> _WHAT IS BEING ASKED_: Among the lines of the listing below, retype exactly those from the one containing "The image size is (1536, 824)." through the one containing "the Ruler measurement", both included. Do not include pictures.

> _INFORMATION SHOWN_:
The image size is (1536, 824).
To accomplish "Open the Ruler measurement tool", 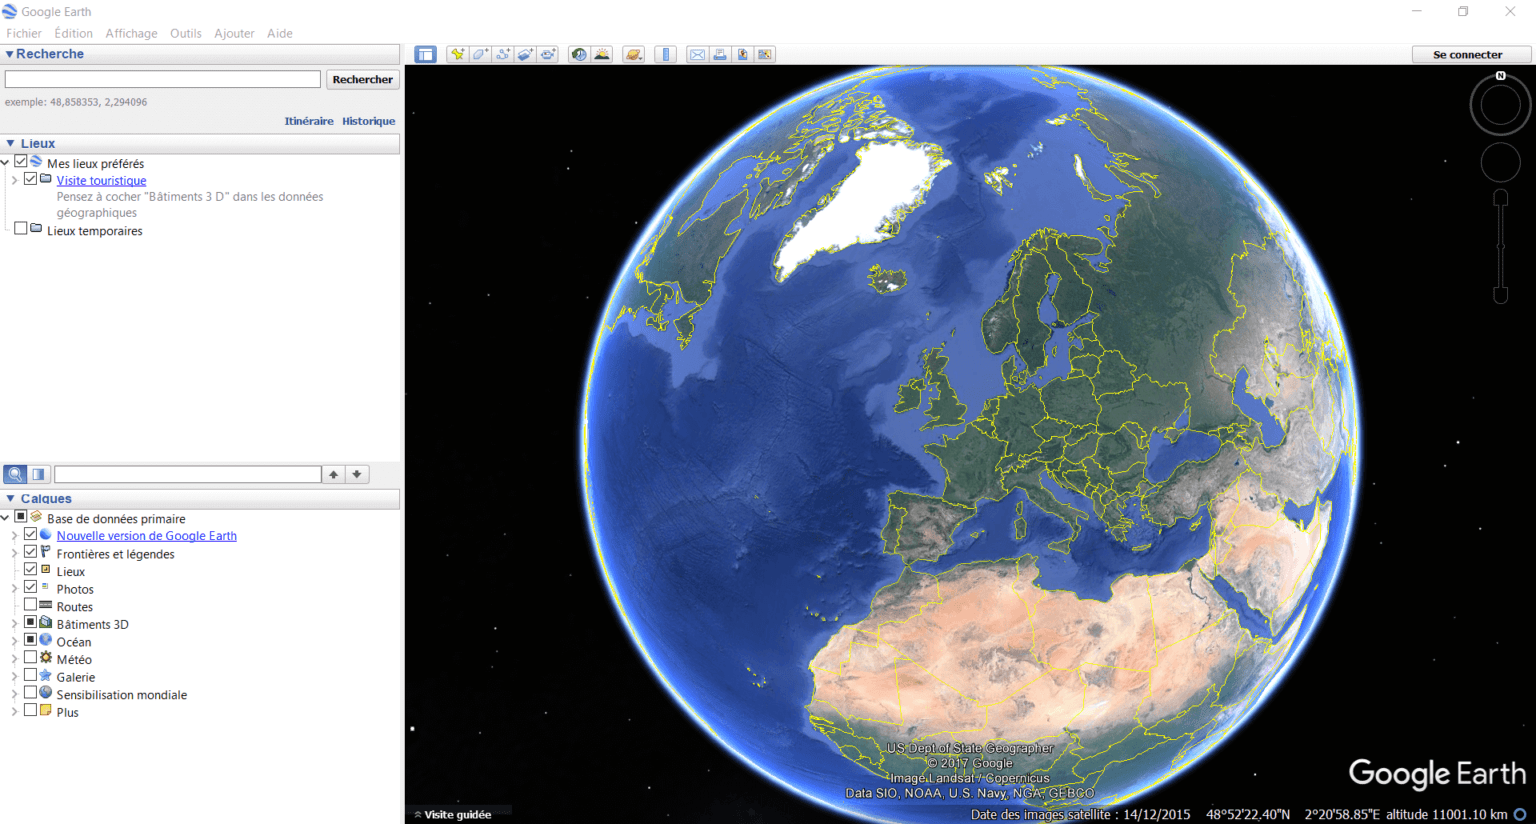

==

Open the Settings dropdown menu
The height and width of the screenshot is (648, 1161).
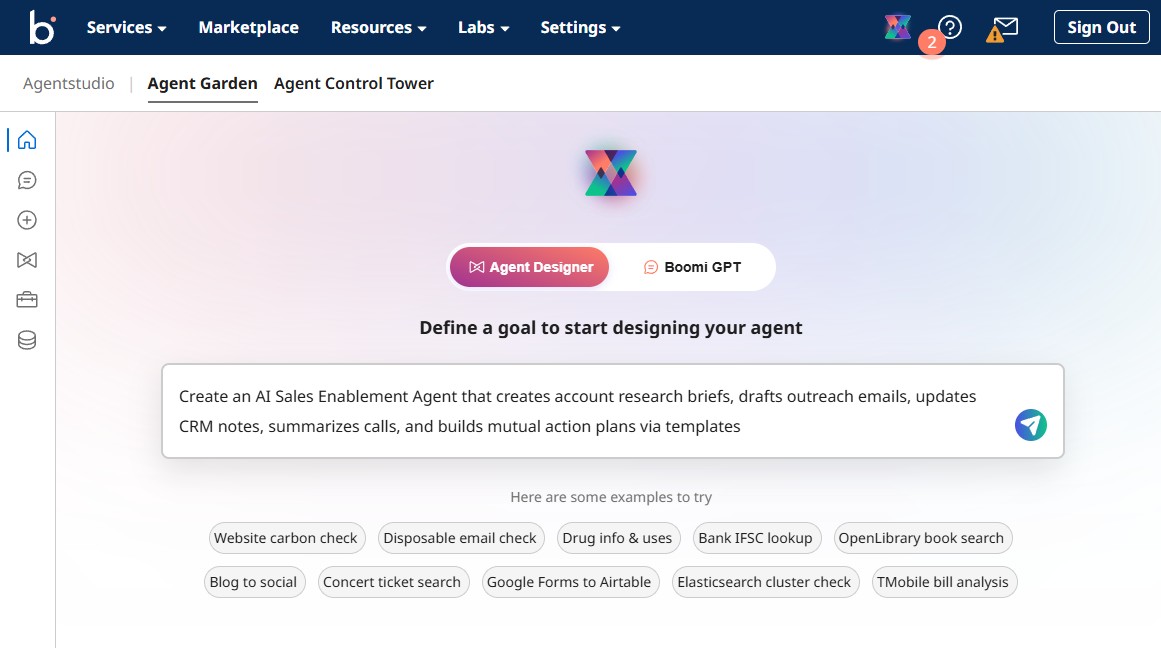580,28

> _TASK OUTPUT_:
The image size is (1536, 824).
To accomplish "Open the Ruler measurement tool", 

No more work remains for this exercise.